I'll finish up. The main character Ellen, a photographer, goes alone into the desert. She has a kind of vision-quest. People have done this for a long time. Jesus did it. He refused the vision or temptation placed before him, though, by Satan. Ellen on the other hand goes for it. I say "main character," but really Ellen is the only character in "Call," for once again, as in "Mozaika," we have a woman alone, an artist, absorbed in the things that, I guess, fill and overfill the thoughts of countless numbers of women in this western world. Ellen's mother is on her mind, just as Myrna's is in "Mozaika." Both characters are lone artists, caught up in their careers and activities. Are these things the main themes in women's literature? In the lives of western women? If so, "Call of the Void -- L'appel du Vide" is made for readers of a certain type. I would say that it has narrow appeal, but then much of what appears in the Cosmic Horror Issue is written from a narrow viewpoint and may have narrow appeal. If you're an atheist or materialist, if you have a dark view of life and the world, if you're wrapped up in yourself and your own thoughts, if you're a fanboy or an ardent consumer of American popular culture, you'll probably find much here to like. What is there for the rest of us, though? Anyway, too many of these stories are too much like a TV show or a movie, and one of them is actually a comic book story. The best, most complex, and most interesting or entertaining stories in this issue--"Concerto in Five Movements" by Ramsey Campbell, "The Last Bonneville" by F. Paul Wilson, and "Night Fishing" by Caitlín R. Kiernan--are not TV-like or comic book-like. They are real fiction, despite any product placement or other flaws or shortcomings they might contain.

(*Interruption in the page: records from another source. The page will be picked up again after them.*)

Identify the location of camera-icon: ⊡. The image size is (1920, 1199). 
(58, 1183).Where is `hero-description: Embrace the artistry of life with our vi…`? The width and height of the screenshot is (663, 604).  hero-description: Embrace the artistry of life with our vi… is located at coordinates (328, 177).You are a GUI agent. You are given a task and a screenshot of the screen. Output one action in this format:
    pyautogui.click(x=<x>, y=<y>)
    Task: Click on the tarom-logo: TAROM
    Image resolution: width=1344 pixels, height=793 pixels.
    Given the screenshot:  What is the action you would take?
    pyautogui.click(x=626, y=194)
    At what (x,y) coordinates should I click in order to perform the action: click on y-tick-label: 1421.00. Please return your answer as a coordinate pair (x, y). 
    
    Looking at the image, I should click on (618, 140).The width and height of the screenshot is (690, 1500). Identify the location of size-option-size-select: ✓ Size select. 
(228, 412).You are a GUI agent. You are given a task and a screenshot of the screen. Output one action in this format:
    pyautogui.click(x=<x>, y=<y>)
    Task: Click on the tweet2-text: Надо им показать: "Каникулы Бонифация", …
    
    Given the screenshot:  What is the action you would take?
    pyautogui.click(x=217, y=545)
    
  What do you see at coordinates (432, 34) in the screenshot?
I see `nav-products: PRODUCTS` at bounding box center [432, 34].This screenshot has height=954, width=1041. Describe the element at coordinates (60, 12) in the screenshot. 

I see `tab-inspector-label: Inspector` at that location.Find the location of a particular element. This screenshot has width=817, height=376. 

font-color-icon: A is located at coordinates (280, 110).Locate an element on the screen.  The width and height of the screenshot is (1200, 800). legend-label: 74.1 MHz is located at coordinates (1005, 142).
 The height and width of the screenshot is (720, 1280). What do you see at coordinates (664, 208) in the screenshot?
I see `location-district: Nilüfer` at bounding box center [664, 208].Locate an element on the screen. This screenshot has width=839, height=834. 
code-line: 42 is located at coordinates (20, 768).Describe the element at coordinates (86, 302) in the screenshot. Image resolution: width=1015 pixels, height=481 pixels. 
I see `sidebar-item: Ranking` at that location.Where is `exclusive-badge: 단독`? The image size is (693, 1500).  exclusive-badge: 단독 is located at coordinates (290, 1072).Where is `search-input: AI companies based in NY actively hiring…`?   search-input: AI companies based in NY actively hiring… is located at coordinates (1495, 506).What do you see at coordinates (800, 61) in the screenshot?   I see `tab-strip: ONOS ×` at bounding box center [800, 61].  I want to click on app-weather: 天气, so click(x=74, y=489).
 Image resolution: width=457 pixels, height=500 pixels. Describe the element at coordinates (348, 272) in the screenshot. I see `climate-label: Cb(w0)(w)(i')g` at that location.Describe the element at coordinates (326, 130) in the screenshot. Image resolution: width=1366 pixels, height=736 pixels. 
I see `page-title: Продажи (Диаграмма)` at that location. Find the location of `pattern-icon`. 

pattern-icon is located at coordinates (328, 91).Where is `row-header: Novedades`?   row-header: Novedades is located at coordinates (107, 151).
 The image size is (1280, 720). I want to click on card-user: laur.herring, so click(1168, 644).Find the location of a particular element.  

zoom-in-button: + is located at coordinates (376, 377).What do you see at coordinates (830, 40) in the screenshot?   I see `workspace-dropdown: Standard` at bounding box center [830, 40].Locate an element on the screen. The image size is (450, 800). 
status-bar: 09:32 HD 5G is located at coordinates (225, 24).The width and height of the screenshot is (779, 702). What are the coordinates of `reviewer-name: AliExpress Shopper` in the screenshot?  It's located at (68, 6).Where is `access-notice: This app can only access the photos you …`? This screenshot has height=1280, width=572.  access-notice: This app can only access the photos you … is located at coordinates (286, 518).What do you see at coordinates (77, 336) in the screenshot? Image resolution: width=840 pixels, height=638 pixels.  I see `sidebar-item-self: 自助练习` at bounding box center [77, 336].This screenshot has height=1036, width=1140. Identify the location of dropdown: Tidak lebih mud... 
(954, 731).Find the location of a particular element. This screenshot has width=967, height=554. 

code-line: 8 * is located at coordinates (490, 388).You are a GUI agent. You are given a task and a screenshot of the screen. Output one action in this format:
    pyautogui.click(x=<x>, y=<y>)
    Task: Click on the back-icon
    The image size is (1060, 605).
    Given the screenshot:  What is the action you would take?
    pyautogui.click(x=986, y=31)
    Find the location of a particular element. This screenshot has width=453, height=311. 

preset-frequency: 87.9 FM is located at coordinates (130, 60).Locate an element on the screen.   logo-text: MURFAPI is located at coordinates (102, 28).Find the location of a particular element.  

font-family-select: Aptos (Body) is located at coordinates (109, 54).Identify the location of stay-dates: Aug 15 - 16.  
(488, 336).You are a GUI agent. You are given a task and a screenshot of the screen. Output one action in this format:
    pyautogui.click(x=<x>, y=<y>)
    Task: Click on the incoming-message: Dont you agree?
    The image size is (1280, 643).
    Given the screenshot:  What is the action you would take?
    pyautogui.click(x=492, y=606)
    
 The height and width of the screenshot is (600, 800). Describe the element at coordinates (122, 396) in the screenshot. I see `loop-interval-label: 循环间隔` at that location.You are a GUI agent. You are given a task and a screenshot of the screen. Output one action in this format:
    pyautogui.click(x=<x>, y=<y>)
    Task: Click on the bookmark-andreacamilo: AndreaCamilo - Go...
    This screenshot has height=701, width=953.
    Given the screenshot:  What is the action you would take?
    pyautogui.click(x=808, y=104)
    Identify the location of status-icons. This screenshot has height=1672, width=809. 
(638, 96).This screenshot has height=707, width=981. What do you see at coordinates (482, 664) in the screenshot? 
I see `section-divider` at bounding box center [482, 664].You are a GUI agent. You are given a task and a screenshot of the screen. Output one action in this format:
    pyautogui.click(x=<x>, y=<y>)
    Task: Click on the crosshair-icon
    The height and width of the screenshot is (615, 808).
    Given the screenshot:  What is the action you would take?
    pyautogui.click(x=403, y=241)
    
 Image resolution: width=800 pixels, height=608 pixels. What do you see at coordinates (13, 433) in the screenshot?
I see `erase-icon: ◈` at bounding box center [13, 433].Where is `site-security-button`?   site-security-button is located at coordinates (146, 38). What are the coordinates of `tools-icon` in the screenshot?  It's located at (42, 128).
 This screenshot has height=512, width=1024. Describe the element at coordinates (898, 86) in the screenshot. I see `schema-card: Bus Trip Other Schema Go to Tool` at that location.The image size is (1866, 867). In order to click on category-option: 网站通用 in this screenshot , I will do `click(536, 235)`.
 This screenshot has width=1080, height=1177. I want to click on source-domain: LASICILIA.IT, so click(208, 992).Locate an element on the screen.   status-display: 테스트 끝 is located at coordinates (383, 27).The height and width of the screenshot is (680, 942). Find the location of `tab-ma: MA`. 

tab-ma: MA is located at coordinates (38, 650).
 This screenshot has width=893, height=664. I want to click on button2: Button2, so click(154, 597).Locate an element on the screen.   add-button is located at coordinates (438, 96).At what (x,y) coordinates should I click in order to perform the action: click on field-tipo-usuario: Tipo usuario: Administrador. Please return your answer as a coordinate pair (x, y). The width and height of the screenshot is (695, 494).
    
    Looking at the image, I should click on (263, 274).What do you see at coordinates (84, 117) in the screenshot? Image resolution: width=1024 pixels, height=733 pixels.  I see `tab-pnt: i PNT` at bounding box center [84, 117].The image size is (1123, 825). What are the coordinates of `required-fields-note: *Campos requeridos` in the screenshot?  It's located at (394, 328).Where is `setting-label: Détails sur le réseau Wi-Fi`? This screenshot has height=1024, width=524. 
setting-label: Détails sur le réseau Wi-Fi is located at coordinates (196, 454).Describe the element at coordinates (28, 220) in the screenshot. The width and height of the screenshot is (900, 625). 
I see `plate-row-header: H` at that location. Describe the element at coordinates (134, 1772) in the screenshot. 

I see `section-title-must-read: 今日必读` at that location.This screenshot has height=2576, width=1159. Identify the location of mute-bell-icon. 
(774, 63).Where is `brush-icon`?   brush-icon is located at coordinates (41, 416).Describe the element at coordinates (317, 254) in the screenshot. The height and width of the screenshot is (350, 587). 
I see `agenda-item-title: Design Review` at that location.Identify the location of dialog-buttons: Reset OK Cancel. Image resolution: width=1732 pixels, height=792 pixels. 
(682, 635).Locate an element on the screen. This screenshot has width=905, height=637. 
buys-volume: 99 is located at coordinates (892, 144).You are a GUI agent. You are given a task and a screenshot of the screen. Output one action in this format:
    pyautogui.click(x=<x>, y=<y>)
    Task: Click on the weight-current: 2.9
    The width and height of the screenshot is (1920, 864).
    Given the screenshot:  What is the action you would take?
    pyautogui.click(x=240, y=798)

Fiction is supposed to be more and to offer more than a script, a screenplay, or a treatment for some medium or form other than real prose printed on the pages of a book or magazine. But authors of today seem to have watched too much TV and too many movies over the course of their lives. They have probably also read too many comic books and played too many countless hours of video games. Reading and the craft of writing seem to be in decline, probably as a result of these things. (Nancy Kilpatrick may be onto something in her story "Mozaika.") Reading takes effort, as does writing. Maybe readers and writers aren't up to the task anymore, even though the results of both reading and writing can be so very richly rewarding. Only a couple of the stories in the Cosmic Horror Issue seem to have been written by authors whose imaginations were formed primarily by reading. Few of them seem to be dedicated writers of fiction in prose. I can't imagine any of their stories--or possibly only a couple--ever being anthologized or reprinted except in the authors' own collections. But then many such collections are essentially vanity publications. In fact, Weird Tales itself, in its latest incarnation, seems to be a vanity publication, a resume builder, or a little sandbox in which a little clique of authors--seemingly all friends of the editor, some talented, some far less so--have gathered to play.
The world has changed since the first Weird Tales of one hundred years ago.